Dataset Compression¶

class ptp.compression.Codec(ds={}, filename='', compressed=False)[source]¶

Dataset compression coder/decoder (codec)

Parameters

ds – (dictionary) dataset
filename – (string) dataset file name
compressed – (bool) whether the supplied dataset is compressed

Reorganize dataset more efficiently for storing into files

The data[‘data’] member of the dataset holds a list of dictionaries, each containing several metrics. This is is very inefficient for storage, since the keys (strings) are repeated on every dictionary.

Some of the metrics in the dataset are present on all dictionaries. Hence, they can be stored in lists directly. Other metrics are not present in all dictionaries, in which case they should be stored in a pair of lists, one containing the actual time-series, the other containing the indexes where the elements are present in the dataset.

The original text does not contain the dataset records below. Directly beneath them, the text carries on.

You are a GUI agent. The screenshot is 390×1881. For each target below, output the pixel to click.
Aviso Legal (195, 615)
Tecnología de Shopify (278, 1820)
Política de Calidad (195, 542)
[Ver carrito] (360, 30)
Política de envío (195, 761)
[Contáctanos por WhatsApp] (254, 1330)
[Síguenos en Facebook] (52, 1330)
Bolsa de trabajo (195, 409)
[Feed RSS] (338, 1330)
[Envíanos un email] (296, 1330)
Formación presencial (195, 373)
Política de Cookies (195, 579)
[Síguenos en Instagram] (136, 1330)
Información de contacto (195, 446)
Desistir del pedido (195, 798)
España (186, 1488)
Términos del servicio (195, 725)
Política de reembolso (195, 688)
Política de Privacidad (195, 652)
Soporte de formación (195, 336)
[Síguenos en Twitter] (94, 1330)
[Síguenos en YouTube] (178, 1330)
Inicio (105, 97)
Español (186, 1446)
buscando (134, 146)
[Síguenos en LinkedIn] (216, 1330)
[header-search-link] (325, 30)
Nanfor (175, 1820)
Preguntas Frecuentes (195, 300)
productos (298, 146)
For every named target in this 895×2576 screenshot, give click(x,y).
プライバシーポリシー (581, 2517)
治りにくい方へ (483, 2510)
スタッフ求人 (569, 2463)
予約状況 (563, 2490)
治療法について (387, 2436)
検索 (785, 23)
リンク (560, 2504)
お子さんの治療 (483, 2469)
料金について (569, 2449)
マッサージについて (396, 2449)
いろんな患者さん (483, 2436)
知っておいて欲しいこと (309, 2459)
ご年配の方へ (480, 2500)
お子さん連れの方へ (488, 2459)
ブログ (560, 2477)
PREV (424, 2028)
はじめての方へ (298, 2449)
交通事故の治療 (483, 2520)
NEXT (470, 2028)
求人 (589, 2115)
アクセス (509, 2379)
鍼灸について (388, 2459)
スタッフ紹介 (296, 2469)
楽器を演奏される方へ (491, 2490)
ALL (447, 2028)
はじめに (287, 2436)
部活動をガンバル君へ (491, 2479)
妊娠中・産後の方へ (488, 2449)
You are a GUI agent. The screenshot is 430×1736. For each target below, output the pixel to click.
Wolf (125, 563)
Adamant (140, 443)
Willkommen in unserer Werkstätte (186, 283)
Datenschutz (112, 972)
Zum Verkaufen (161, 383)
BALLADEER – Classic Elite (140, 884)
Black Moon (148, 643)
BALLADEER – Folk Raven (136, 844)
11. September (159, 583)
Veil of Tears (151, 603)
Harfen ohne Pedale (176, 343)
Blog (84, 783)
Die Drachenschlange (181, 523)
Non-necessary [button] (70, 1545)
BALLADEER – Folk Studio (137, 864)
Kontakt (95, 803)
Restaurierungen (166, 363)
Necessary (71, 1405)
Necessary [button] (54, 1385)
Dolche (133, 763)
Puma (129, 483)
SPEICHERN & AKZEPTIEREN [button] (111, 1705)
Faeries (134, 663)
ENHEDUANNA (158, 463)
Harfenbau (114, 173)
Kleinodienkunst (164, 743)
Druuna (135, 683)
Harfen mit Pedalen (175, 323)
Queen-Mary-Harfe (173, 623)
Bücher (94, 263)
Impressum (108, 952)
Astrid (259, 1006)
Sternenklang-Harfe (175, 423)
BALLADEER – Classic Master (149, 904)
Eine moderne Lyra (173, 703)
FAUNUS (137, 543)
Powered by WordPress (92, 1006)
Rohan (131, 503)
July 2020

Parameters: data – Dataset dictionary formatted as {‘metadata’: x, ‘data’: y}, i.e., as a dictionary containing the metadata and data keys.
Returns: (dict) The compressed dataset

decompress()[source]¶

Revert the compression

Returns: (dict) The decompressed dataset

dump(ext='xz')[source]¶

Dump dataset to file

Parameters: ext – Output file extension, which also determines the binary compression scheme to be adopted. Choose from “json”, “pickle”, “gz”, “pbz2” or “xz”